Schmidt quoted statistics he said showed that every tech job created between five and seven jobs in a different area of the economy.
“If there were a single digital market in Europe, 400 million new and important new jobs would be created in Europe,” which is suffering from stubbornly high levels of unemployment.
The debate about whether technology is destroying jobs “has been around for hundreds of years,” said the Google boss. What is different is the speed of change.
“It’s the same that happened to the people who lost their farming jobs when the tractor came… but ultimately a globalised solution means more equality for everyone.”
Everyone has a voice
With one of the main topics at this year’s World Economic Forum being how to share out the fruits of global growth, the tech barons stressed that the greater connectivity offered by their companies ultimately helps reduce inequalities.
“There will be so many sensors, so many devices, that you won’t even sense it, it will be all around you.”
“Are the spoils of tech being evenly spread? That is an issue that we have to tackle head on,” said Satya Nadella, chief executive of Microsoft.

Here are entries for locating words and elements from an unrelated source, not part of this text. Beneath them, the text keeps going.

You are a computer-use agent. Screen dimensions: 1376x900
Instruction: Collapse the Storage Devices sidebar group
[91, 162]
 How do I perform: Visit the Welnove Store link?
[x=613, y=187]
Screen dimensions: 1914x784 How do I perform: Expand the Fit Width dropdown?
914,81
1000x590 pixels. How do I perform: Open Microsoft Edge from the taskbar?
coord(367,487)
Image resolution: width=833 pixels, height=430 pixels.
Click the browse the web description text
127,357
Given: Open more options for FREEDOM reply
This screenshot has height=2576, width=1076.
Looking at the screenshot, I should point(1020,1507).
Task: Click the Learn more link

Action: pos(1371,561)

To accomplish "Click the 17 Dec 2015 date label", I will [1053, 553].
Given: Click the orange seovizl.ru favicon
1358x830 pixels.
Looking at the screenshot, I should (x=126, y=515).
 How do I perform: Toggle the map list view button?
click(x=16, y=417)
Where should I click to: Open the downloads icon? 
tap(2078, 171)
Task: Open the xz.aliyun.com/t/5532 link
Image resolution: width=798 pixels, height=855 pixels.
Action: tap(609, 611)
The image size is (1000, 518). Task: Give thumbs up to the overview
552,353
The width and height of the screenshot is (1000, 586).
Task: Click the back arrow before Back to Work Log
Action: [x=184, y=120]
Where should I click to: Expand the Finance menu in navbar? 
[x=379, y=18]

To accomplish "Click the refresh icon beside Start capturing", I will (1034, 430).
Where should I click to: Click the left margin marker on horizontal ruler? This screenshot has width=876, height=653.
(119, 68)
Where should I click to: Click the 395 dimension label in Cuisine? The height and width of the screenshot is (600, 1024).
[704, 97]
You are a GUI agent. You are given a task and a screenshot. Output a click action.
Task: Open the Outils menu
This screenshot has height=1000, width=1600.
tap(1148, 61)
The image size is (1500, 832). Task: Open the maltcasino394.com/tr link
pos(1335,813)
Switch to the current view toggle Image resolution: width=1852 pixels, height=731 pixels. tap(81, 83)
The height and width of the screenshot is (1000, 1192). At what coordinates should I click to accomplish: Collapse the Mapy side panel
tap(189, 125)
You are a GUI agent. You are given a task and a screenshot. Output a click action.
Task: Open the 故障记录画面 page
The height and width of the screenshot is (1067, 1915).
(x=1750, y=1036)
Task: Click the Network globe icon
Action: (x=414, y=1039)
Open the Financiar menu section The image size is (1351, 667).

“I’m optimistic, there’s no question. If you are in the tech business, you have to be optimistic. Ultimately to me, it’s about human capital. Tech empowers humans to do great things.”
Facebook boss Sandberg said the internet in its early forms was “all about anonymity” but now everyone was sharing everything and everyone was visible.
“Now everyone has a voice… now everyone can post, everyone can share and that gives a voice to people who have historically not had it,” she said.
Schmidt, who said he had recently come back from the reclusive state of North Korea, said he believed that technology forced potentially despotic and hermetic governments to open up as their citizens acquired more knowledge about the outside world.
“It is no longer possible for a country to step out of basic assumptions in banking, communications, morals and the way people communicate,” the Google boss said.
“You cannot isolate yourself any more. It simply doesn’t work.”
Nevertheless, Sandberg told the assembled elites that even the current pace of change was only the tip of the iceberg.
“Today, only 40 per cent of people have internet access,” she said, adding: “If we can do all this with 40 per cent, imagine what we can do with 50, 60, 70 per cent.”
Even two decades into the global spread of the internet, the potential for opening up and growth was tremendous, she stressed.
“Sixty per cent of the internet is in English. If that doesn’t tell you how uninclusive the internet is, then nothing will,” said the tycoon.
The World Economic Forum brings together some 2500 of the top movers and shakers in the worlds of politics, business and finance for a four-day meeting that ends on Saturday.